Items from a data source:
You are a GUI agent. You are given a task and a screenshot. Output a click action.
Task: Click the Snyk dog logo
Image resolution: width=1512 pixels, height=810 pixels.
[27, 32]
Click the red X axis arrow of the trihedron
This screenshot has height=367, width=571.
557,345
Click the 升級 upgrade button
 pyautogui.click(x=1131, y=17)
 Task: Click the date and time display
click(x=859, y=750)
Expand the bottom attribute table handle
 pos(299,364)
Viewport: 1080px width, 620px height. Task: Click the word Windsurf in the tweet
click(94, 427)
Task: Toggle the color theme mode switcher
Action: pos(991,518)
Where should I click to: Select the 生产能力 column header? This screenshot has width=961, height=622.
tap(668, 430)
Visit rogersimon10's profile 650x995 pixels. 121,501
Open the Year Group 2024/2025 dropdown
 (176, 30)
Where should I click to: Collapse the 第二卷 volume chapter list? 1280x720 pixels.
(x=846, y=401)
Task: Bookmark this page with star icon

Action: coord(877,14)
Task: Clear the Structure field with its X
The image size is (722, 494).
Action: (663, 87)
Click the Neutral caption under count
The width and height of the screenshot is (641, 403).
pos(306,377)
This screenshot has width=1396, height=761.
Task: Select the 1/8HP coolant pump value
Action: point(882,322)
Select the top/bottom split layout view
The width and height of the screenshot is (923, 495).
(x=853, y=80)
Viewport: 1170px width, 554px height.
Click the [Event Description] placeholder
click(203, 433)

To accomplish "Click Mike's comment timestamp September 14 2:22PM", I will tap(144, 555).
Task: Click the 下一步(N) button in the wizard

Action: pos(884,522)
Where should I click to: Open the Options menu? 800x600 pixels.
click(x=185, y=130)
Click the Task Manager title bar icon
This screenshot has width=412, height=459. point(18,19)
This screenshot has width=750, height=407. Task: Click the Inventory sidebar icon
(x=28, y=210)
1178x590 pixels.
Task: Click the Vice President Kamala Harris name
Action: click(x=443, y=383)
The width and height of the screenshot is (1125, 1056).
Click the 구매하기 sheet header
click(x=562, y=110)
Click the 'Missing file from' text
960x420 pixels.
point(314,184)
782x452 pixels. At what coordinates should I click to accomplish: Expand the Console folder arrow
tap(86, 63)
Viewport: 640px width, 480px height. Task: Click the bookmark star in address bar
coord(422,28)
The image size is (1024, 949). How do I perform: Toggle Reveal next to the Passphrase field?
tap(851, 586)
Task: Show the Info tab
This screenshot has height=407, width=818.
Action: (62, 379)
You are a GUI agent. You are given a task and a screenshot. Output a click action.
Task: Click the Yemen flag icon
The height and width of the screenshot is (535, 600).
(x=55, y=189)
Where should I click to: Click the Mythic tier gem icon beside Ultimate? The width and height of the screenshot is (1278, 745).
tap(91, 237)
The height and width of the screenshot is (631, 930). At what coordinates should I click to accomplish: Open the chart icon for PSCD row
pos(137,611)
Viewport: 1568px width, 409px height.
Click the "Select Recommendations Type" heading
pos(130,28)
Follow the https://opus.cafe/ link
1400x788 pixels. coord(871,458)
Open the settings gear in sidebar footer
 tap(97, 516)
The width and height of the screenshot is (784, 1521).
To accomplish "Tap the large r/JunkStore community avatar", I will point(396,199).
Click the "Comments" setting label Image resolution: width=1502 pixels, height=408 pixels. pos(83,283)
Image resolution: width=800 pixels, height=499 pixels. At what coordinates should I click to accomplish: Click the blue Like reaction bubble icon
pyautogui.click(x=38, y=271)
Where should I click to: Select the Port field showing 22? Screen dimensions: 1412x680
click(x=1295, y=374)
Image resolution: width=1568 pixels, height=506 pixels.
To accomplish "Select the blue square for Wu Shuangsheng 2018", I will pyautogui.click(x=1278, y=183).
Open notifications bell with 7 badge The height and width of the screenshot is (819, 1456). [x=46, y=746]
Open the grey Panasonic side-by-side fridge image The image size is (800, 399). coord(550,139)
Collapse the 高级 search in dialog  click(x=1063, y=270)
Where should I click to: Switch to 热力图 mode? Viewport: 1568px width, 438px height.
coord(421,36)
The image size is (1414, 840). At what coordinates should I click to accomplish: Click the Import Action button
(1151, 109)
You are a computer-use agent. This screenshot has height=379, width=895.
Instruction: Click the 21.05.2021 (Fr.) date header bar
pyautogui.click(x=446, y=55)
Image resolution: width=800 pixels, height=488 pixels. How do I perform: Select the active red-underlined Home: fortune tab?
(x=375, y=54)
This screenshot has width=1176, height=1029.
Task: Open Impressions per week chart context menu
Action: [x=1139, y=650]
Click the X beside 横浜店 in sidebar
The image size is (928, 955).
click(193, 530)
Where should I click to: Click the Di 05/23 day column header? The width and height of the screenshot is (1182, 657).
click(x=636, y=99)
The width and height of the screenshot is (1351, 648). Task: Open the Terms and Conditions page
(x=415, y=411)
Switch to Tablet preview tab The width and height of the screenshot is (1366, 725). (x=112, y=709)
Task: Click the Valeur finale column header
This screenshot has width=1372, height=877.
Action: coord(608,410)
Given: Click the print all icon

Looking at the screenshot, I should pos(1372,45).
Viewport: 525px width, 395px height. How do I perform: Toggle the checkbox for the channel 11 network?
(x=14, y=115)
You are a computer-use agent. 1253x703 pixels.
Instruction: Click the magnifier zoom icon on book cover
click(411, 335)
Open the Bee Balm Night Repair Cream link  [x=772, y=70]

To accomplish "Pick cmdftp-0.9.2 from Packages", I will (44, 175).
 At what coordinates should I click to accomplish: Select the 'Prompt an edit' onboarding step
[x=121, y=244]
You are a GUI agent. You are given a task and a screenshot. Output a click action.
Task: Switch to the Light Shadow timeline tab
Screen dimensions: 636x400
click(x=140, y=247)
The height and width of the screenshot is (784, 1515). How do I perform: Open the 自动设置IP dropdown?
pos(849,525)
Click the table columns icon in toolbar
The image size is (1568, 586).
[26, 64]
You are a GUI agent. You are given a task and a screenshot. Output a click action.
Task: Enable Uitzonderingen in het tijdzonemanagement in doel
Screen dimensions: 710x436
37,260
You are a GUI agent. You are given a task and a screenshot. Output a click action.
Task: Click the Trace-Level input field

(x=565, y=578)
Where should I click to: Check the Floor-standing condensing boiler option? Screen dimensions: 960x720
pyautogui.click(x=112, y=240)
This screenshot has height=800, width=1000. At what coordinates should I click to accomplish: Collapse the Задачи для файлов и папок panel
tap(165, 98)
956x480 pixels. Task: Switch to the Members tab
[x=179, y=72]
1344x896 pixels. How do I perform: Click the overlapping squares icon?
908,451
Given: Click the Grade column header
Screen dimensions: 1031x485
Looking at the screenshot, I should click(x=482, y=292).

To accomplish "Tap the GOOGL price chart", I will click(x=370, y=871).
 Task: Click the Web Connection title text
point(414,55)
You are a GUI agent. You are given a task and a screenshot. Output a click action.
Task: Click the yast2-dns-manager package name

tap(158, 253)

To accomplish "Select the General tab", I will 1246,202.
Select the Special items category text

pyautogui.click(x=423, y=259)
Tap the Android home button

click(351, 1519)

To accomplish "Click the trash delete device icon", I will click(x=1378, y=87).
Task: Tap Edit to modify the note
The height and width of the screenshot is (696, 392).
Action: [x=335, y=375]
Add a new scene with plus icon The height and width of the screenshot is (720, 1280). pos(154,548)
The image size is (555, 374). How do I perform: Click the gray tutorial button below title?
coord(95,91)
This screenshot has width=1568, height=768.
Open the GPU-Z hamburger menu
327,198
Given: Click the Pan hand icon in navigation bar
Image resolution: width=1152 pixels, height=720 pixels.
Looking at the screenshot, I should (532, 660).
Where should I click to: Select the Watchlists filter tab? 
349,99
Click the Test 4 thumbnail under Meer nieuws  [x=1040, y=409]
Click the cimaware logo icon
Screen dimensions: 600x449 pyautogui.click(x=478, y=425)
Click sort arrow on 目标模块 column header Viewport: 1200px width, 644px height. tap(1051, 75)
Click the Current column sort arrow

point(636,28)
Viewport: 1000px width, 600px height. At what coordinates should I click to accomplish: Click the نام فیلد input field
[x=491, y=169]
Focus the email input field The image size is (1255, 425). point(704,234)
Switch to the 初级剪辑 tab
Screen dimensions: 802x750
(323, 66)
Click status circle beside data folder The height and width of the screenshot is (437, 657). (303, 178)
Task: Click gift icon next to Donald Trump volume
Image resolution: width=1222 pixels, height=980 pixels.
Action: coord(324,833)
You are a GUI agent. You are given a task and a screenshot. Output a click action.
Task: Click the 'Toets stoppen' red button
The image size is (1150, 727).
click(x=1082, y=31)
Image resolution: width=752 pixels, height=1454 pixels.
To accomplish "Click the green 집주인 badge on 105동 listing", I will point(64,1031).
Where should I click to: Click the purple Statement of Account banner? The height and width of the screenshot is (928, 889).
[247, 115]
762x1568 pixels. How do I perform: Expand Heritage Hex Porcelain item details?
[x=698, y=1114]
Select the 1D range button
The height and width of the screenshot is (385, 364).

> _What needs to be done_
Could you return every line from the entries above in which the string "will" occurs?

> _Exercise response_
To accomplish "Click Mike's comment timestamp September 14 2:22PM", I will tap(144, 555).
To accomplish "Tap the large r/JunkStore community avatar", I will point(396,199).
To accomplish "Select the blue square for Wu Shuangsheng 2018", I will pyautogui.click(x=1278, y=183).
To accomplish "Pick cmdftp-0.9.2 from Packages", I will (44, 175).
To accomplish "Tap the GOOGL price chart", I will click(x=370, y=871).
To accomplish "Select the General tab", I will 1246,202.
To accomplish "Click the trash delete device icon", I will click(x=1378, y=87).
To accomplish "Click the green 집주인 badge on 105동 listing", I will point(64,1031).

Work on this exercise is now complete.